# Weekend Hike in early November



## sgeo (Oct 31, 2001)

First post - quick question for you all.

My wife and I are going to be in the Conway area the first weekend in November.  Barring weather warnings (looks good so far), we were planning a relatively easy hike (Whiteface, Tecumseh etc) that was fairly short in duration and difficulty (for a 4000 footer).  Generally, is this time of year still feasible for this type of hike (day only then retire to an inn) and can it be done safely with the usual layers of clothes and a small daypack with some emergency gear?

Thanks.


----------



## RJ (Nov 1, 2001)

The short answer is yes; both hikes can be done with daypacks. I do find it odd however; that you would choose both Whiteface and Tecumseh especially given that you are staying in the Conway area. If I were you, I would choose something closer to Conway. You could do Mt Tom, Mt Willey, Mt Carrigain or Mt Passaconaway without having to drive hours. There are a number of great hikes along both Route 302 and the Kancamagus that are all within an hour drive of Conway. Have fun!


----------



## Mike P. (Nov 2, 2001)

Agree with RJ for driving but depending on Whiteface ascent, the Ledges on the south side might be icy.  I'd avoid Whiteface if I was going with my wife & easy was what we had in mine.

My choices for easy & good views with day packs:  Osceola (another long drive), Pierce, Jackson, Tom, Carrigain (before Road is closed) Middle Carter (easy??), Hale, Waumbek (last two are now driving a bit)

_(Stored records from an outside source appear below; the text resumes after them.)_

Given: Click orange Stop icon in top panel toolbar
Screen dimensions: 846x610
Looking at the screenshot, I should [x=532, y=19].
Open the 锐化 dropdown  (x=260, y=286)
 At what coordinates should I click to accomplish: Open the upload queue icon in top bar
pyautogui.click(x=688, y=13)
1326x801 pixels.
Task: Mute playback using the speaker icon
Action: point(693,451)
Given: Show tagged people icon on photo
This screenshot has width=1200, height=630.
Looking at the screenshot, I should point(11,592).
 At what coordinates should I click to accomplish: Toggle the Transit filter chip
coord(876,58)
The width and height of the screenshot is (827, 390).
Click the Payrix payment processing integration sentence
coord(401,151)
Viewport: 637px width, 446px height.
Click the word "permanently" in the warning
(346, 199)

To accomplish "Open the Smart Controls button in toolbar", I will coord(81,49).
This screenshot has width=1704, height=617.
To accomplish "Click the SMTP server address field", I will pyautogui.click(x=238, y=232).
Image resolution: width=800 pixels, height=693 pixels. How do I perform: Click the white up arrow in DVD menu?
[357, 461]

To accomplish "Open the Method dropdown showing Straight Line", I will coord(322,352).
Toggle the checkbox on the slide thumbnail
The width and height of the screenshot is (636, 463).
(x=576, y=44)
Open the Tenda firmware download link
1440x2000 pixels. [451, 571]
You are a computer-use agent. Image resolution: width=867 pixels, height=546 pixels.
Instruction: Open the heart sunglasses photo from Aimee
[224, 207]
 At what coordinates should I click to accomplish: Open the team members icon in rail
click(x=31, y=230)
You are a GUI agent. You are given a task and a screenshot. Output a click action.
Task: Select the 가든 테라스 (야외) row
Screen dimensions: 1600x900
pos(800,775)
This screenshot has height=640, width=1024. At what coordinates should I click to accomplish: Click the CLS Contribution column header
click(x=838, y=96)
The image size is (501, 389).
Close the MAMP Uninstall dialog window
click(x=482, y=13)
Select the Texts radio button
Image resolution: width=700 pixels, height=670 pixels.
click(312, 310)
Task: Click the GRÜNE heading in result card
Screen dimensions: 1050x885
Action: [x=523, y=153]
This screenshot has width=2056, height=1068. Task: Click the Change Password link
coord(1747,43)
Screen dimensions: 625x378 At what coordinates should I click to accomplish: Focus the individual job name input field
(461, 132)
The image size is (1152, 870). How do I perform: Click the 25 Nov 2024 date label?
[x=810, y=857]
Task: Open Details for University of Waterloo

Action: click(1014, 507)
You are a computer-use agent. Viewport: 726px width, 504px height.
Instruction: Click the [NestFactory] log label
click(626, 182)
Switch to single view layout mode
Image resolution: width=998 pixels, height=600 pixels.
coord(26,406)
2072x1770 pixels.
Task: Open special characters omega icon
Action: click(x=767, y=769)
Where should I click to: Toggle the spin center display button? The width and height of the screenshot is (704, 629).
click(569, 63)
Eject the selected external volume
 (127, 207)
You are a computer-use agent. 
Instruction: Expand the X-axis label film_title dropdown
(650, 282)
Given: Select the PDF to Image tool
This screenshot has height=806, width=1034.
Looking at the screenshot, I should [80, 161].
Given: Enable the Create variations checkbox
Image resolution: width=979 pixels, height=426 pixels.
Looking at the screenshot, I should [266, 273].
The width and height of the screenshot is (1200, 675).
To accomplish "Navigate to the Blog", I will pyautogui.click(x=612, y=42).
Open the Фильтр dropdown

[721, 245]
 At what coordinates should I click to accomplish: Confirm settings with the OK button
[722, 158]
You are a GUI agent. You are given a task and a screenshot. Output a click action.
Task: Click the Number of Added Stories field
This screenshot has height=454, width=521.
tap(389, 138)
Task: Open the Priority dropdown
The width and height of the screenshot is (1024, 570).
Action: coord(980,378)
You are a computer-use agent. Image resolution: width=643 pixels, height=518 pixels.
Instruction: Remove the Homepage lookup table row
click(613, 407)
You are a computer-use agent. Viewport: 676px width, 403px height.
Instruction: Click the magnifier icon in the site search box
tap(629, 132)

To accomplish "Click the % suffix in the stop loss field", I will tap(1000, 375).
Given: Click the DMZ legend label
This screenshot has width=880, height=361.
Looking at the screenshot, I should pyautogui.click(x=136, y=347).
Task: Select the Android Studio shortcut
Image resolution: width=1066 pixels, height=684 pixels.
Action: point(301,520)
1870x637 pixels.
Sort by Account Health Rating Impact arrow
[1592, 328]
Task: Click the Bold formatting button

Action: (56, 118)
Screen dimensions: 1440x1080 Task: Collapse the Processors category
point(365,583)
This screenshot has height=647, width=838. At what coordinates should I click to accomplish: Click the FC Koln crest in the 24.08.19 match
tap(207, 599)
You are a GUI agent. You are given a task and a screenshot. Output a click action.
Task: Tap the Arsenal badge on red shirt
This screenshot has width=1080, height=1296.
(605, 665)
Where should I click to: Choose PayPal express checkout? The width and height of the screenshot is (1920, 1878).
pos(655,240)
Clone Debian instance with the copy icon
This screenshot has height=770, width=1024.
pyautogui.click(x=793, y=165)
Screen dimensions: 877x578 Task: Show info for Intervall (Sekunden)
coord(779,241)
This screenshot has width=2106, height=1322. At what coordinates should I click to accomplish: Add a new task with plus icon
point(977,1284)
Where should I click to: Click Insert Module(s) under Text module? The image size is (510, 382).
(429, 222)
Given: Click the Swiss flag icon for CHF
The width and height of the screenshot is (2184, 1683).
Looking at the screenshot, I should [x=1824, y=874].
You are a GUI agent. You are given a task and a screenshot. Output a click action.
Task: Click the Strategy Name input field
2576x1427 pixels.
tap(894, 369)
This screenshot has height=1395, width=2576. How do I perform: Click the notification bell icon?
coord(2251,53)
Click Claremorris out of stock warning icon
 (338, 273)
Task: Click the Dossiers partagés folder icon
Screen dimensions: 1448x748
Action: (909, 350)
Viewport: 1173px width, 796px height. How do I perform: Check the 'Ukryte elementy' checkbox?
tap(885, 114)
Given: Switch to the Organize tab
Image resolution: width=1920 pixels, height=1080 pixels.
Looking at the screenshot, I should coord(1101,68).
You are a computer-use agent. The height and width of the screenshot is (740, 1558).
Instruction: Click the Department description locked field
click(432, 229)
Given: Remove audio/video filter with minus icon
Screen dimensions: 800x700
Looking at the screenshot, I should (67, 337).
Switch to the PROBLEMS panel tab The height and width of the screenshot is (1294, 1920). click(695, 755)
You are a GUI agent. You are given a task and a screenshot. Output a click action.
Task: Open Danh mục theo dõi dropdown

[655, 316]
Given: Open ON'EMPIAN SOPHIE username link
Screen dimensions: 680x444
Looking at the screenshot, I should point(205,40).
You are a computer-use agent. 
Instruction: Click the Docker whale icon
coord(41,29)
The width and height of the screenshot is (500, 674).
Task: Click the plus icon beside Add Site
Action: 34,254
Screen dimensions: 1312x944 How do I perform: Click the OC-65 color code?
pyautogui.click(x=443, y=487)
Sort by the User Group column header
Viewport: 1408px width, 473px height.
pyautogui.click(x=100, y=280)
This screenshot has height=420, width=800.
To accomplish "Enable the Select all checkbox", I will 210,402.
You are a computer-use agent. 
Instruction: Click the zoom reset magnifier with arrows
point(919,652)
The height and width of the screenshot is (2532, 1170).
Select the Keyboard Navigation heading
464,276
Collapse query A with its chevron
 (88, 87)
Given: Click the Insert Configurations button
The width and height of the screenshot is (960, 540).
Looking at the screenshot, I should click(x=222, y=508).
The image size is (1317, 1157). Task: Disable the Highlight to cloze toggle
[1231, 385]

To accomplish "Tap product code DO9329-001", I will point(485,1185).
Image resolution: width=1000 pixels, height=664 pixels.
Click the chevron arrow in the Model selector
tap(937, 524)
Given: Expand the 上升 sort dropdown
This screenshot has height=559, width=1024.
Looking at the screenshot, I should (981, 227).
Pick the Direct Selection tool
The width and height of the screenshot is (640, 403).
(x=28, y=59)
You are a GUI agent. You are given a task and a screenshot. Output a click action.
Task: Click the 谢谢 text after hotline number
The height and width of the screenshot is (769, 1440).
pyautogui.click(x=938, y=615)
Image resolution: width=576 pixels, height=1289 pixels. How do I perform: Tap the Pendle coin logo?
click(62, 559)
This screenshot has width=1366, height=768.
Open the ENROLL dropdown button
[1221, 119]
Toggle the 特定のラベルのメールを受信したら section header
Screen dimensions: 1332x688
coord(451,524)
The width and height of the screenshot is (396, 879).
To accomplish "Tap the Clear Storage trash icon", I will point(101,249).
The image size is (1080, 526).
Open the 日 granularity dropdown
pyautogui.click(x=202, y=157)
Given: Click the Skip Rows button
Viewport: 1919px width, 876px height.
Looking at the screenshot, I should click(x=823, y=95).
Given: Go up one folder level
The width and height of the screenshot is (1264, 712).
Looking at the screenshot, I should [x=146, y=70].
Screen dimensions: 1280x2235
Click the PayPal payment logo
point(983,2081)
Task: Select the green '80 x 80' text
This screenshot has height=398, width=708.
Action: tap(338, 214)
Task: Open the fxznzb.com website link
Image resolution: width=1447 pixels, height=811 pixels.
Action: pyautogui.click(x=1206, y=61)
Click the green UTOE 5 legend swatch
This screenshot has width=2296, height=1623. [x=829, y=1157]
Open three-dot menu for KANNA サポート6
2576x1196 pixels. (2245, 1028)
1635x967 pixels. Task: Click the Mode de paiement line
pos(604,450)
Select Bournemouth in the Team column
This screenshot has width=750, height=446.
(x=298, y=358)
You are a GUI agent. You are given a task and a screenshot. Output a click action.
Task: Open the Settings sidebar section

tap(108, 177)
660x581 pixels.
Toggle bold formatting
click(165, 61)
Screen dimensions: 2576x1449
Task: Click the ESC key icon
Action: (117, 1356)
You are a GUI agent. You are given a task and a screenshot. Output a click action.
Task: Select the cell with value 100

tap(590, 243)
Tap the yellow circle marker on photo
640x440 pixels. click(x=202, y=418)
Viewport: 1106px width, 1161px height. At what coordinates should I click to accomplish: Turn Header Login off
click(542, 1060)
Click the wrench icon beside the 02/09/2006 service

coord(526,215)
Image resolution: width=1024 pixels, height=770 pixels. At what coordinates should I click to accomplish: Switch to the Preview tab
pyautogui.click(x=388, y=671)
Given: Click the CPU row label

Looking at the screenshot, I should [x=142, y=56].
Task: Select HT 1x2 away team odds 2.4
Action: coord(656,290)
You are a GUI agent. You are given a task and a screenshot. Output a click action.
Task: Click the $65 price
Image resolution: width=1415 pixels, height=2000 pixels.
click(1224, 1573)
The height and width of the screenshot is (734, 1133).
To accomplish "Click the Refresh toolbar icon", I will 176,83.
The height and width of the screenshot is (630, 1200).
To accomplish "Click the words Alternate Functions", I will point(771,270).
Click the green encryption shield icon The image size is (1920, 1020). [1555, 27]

Better yet, do a non 4,000 footer.  The Moats, Kearsarge North, Tremont, Crawford Shelbourne Moriah (probably not Easy), East Royce  steep but not using hands & short depending on approach.  All worthy objectives.


----------



## sgeo (Nov 13, 2001)

We ended up doing North Doublehead then South Doublehead - which was a lost closer to where we were staying.  It was a decent hike (we took the new path to the old path and finished up with a loop back to the car on the doublehead ski trail.  Roundtrip (with a lunch up top) it took a little over four hours.  As a FYI, they have a cabin on top that you can rent for 20 bucks a night.


----------



## Mike P. (Nov 14, 2001)

Thanks for the update.  That is one of the loops I keep in the back of my head for sometime but never seem to get to. Almost got there last year, views sound pretty good from the few open ledges too.


----------